◆ QUOTED TEXT

-------

Bad precedent being set

A letter of resignation from Forbes journalist Adam Pennenberg to publisher Tim Forbes has been reproduced on the BME Web site. Pennenberg, who has been threatened with a grand jury subpoena by the US Department of Justice (DoJ) to testify in connection with a story he wrote on the crew which defaced the New York Times Web site in 1998, has rejected a 'compromise' with the Department that the Forbes legal department had reached on his behalf.

The compromise, hashed out by Forbes attorney Tennyson Schad, supposedly would limit prosecutors to establishing the accuracy of Pennenberg's 1998 story on the exploits of Times defacers Slut Puppy and Master Pimp, "We Were Long Gone When He Pulled the Plug".

Pennenberg says that attorney Schad pressured him to accept the deal with DoJ, but that he refused in order to preserve his news sources. "I explained [to Schad that] it would ruin my credibility, since I'd never get another scoop if I cooperated with DoJ. How could a source ever trust me again? I also told him this would make Forbes look bad, since we would be caving in to the government."

-------

◆ WHAT THIS EXERCISE ASKS
1. In the article about the Forbes journalist's resignation, who worked out the compromise with the Department of Justice?
2. Copy the part of the article about the Forbes journalist's resignation starting at "Bad precedent being" and ending at "on his behalf.".
3. Pick up the article about the Forbes journalist's resignation after its last sentence and keep writing.

◆ DATA SHOWN
-------

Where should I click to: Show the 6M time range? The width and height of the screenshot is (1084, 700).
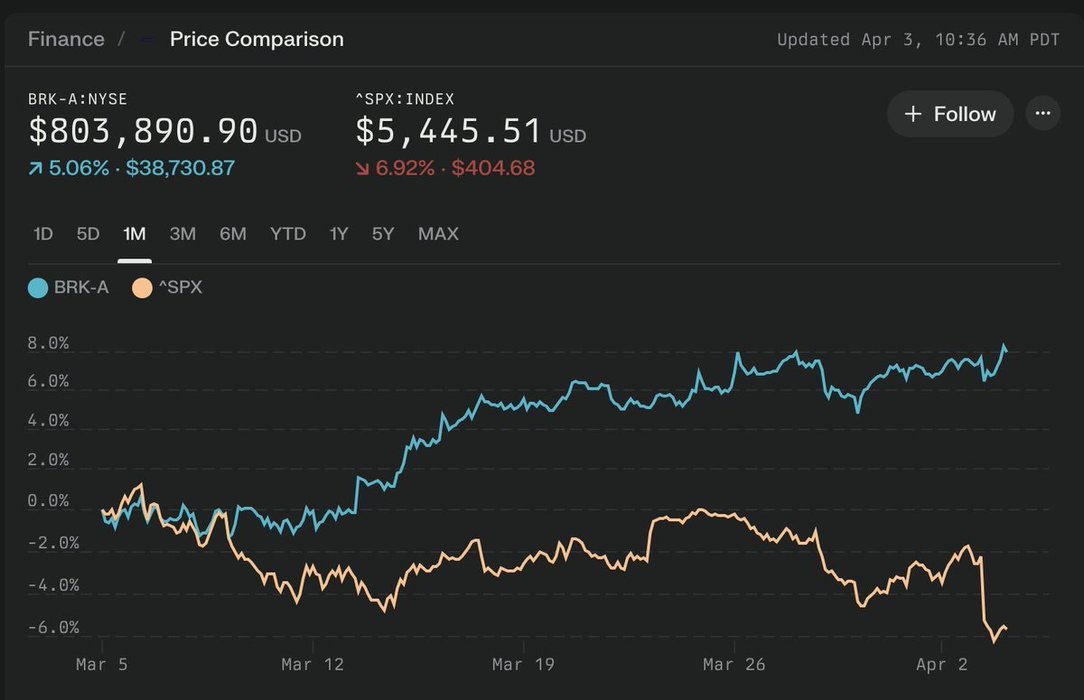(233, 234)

-------

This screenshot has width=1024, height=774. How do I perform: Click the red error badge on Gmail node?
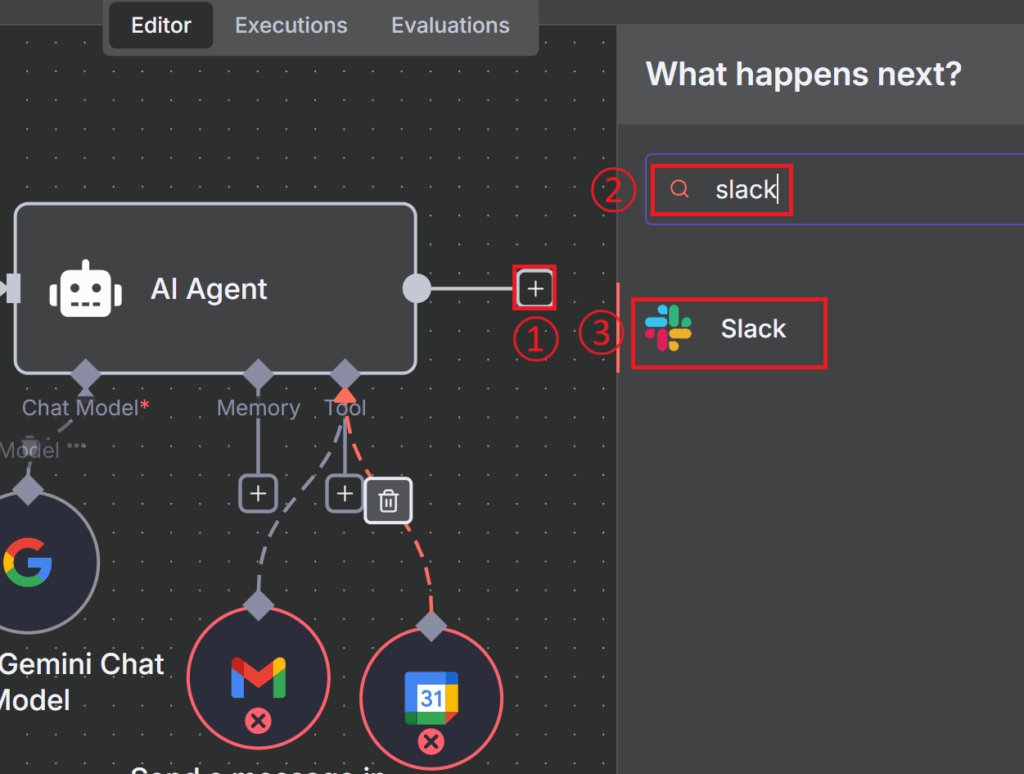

-------

◆ RESULTS FOR EACH TASK
1. Forbes attorney Tennyson Schad.

2.
Bad precedent being set

A letter of resignation from Forbes journalist Adam Pennenberg to publisher Tim Forbes has been reproduced on the BME Web site. Pennenberg, who has been threatened with a grand jury subpoena by the US Department of Justice (DoJ) to testify in connection with a story he wrote on the crew which defaced the New York Times Web site in 1998, has rejected a 'compromise' with the Department that the Forbes legal department had reached on his behalf.

3.
Following consultations with several criminal defence lawyers, Pennenberg became convinced that Schad was unwittingly selling him down the river. "None of [the lawyers] agreed with Tenn," he says.

"They warned me that no pre-arranged compromise with DoJ would be enforceable on the stand. Once there, if I refused to answer a question, I could be held in contempt and go to jail anyway, and there'd be nothing I could do about it. One appeals lawyer told me his caseload is rife with cases in which the FBI and DOJ had been accused of reneging on pre-arranged deals.

Schad, Pennenberg notes, is a fish out of water -- an experienced civil lawyer being asked to handle a criminal case. "Would you hire a criminal defense attorney to represent you in a civil case," Pennenberg asks rhetorically. "I would hope not. And I would argue you shouldn't hire a civil lawyer to handle a criminal case -- and whenever DoJ gets involved, it's a criminal case."

For Pennenberg, the question is not so much claiming publicly that his story was accurate, but doing so from the dock. "For the record, every single word in my story is true. But, as I have said to Tenn repeatedly, there's a huge difference between confirming that my story is factually correct....and taking the stand."

To Forbes he offered a sobering personal thought. "The real victims here are the great journalists who work for you. They must be thinking, 'If it could happen to [him], it could happen to [me]'. Will they write that hard-hitting expose, or will they pull their punches because they know that, when push comes to shove, they can't trust Forbes to back them to the hilt?"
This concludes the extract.